Look below for the lines from the one with "Temptation Island 14: l’opinione di Chia sulla sesta" to the one with "FY2019 (184, 867)", and copy exactly those lines, both ends included.

[[ Material to process open ]]

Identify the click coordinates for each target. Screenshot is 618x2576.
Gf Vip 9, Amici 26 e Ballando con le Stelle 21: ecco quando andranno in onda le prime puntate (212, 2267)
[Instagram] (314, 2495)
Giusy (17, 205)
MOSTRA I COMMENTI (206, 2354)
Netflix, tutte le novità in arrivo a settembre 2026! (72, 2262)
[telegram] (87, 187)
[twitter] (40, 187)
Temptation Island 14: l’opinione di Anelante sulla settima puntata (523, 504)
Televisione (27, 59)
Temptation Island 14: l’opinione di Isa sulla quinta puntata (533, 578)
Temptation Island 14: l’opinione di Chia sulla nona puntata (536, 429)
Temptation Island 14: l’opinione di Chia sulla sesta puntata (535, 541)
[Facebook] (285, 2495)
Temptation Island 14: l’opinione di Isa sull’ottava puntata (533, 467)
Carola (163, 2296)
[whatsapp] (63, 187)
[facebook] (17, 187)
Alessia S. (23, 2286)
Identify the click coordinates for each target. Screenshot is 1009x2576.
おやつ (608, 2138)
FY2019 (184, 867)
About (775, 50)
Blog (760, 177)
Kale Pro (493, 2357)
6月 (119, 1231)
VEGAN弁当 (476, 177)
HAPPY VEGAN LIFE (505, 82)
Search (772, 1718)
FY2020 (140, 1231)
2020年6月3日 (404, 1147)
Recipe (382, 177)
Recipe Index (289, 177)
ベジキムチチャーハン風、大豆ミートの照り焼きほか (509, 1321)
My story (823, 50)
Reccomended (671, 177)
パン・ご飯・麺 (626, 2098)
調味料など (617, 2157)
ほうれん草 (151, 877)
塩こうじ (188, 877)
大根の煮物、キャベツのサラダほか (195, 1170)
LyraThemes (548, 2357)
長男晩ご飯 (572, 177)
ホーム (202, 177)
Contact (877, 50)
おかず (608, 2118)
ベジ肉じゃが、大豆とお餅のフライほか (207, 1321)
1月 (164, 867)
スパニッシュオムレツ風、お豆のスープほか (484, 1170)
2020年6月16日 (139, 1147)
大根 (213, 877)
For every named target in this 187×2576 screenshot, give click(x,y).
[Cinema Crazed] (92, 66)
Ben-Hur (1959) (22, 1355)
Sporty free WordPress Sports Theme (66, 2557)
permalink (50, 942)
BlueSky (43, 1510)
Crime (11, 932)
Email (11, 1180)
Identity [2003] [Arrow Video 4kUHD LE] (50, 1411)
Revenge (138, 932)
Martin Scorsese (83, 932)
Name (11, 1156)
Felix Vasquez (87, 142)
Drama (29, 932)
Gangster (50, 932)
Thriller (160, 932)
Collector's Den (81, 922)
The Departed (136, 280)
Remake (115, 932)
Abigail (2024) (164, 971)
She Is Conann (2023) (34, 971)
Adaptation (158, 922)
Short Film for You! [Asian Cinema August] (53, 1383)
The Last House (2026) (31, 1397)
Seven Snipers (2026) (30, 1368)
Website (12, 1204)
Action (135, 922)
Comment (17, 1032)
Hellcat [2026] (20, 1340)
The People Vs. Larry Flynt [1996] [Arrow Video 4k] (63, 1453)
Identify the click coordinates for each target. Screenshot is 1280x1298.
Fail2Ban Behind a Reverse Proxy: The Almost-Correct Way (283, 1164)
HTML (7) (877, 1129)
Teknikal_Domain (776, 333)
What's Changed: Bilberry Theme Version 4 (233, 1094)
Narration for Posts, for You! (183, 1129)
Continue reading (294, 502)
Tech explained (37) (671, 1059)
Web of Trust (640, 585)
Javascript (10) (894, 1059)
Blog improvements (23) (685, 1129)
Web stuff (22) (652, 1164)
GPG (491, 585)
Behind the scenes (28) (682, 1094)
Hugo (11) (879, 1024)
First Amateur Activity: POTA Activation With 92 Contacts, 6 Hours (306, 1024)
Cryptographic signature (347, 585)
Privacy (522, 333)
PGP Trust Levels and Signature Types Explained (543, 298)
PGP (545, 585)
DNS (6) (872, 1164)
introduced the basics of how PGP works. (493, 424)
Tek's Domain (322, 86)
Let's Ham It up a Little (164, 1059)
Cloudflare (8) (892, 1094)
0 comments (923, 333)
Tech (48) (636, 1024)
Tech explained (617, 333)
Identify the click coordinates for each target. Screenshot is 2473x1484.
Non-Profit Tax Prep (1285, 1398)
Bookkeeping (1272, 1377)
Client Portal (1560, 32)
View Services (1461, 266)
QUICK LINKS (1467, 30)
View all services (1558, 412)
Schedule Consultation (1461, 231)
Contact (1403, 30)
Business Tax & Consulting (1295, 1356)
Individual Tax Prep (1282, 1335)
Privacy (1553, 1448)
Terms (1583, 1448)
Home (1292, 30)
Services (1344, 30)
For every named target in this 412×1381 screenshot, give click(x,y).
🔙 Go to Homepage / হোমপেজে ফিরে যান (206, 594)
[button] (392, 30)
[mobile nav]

[[ Material to process closed ]]

# [Output]
Temptation Island 14: l’opinione di Chia sulla sesta puntata (535, 541)
[Facebook] (285, 2495)
Temptation Island 14: l’opinione di Isa sull’ottava puntata (533, 467)
Carola (163, 2296)
[whatsapp] (63, 187)
[facebook] (17, 187)
Alessia S. (23, 2286)
Identify the click coordinates for each target. Screenshot is 1009x2576.
おやつ (608, 2138)
FY2019 (184, 867)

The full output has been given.